For more information, see Monitor a disk's health.
Average I/O latency
(instance/disk/average_io_latency)
The disk's average read/write latency, in microseconds, for the last minute.
Average I/O queue depth
(instance/disk/average_io_queue_depth)
The disk's average queue depth for read/write operations over the last minute.
Disk read bytes
(instance/disk/read_bytes_count)
Average read throughput, or, the average number of bytes read or written over a period of time specified by the user*.
Disk write bytes
(instance/disk/write_bytes_count)
Average write throughput, or, the average number of bytes written over a period of time specified by the user*.
Disk read operations
(instance/disk/read_ops_count)
The average number of read operations over a period of time specified by the user*.
Disk write operations
(instance/disk/write_ops_count)
The average number of write operations over a period of time specified by the user*.
Peak disk read bytes
(instance/disk/max_read_bytes_count)
Peak read throughput, the maximum number of bytes read per second over a period of time specified by the user*.
Peak disk write bytes
(instance/disk/max_write_bytes_count)
Peak write throughput, the maximum number of bytes written per second over a period of time specified by the user*.
Peak disk read ops
(instance/disk/max_read_ops_count)
The maximum number of read operations per second over a period of time specified by the user*.
Peak disk write ops
(instance/disk/max_write_ops_count)
The maximum number of read/write operations per second over a period of time specified by the user*.

* The period must be one minute or longer.

Visualize disk performance on a chart

You can visualize your disk's performance by plotting any of the metrics listed in the preceding section with Metrics Explorer. Metrics Explorer is part of Cloud Monitoring.

Example: Visualize average latency for the disks attached to a VM

To visualize the average latency for a VM's disks on a chart, follow these instructions. You can follow the same procedure for the other Persistent Disk metrics.

  1. In the Google Cloud console, go to the  Metrics explorer page:

    Go to Metrics explorer

    If you use the search bar to find this page, then select the result whose subheading is Monitoring.

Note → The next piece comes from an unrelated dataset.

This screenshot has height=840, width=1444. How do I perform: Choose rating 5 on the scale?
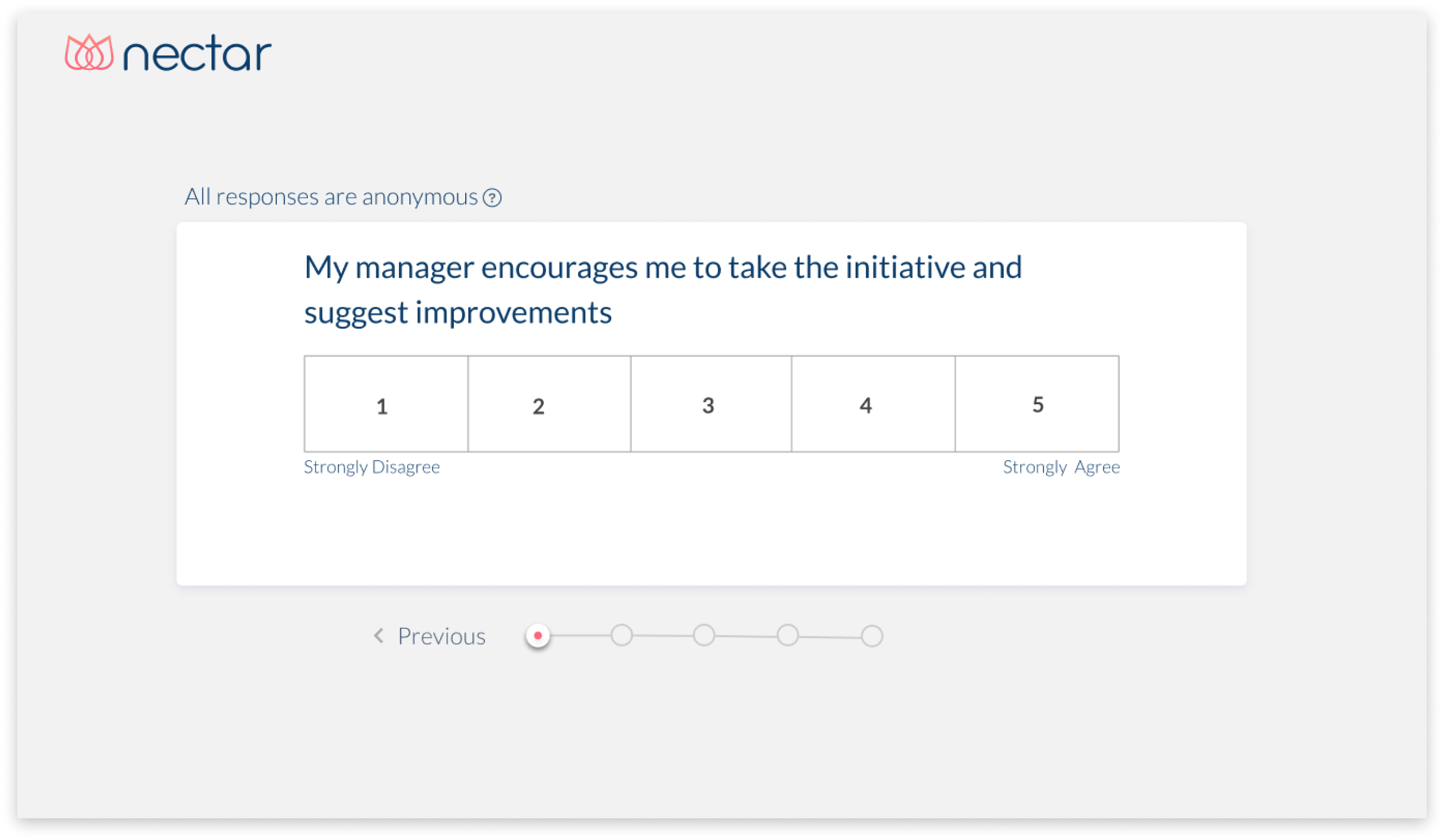(x=1037, y=404)
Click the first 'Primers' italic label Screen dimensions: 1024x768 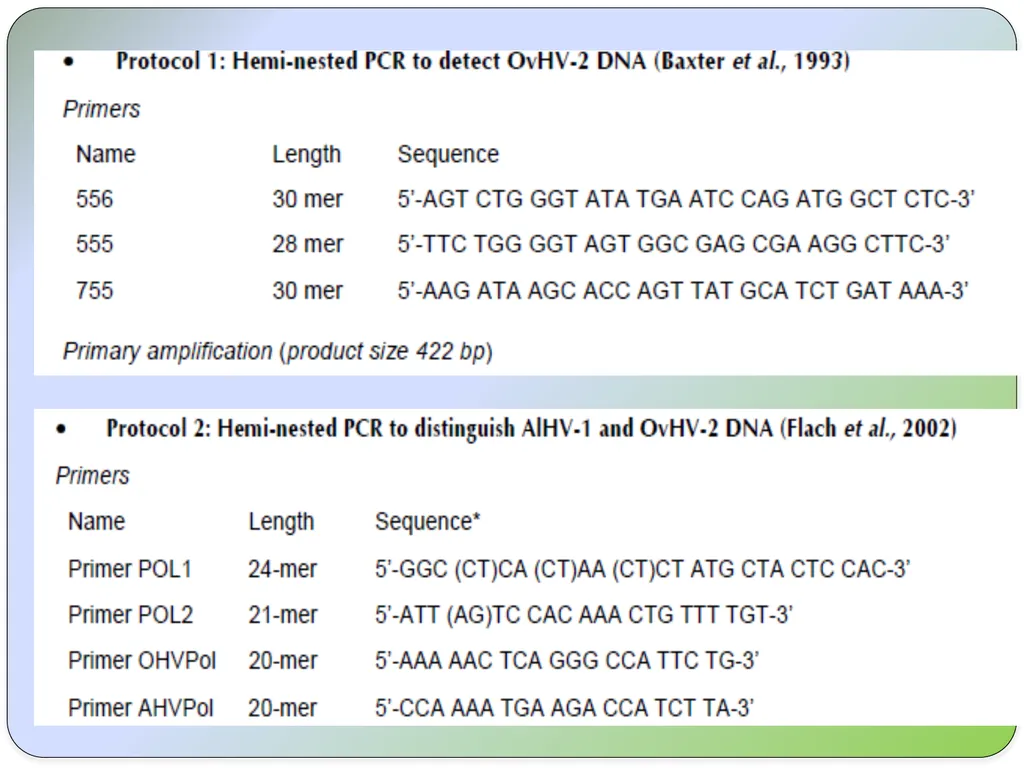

  2. In the Metric element, expand the Select a metric menu, enter VM Instance in the filter bar, and then use the submenus to select a specific resource type and metric:
    1. In the Active resources menu, select VM Instance.
    2. In the Active metric categories menu, select Instance.
    3. In the Active metrics menu, select Disk average latency.
    4. Click Apply.
    The fully qualified name for this metric is compute.googleapis.com/instance/disk/average_io_latency.
  3. Configure how the data is viewed. To display only the metrics for each disk attached to a specific instance, follow these steps:
    • In the Filter element, click Add filter, and then select instance_name. For the value, select a specific instance name.
    • In the Aggregation entry, set the first menu to Mean and the second menu to device_name.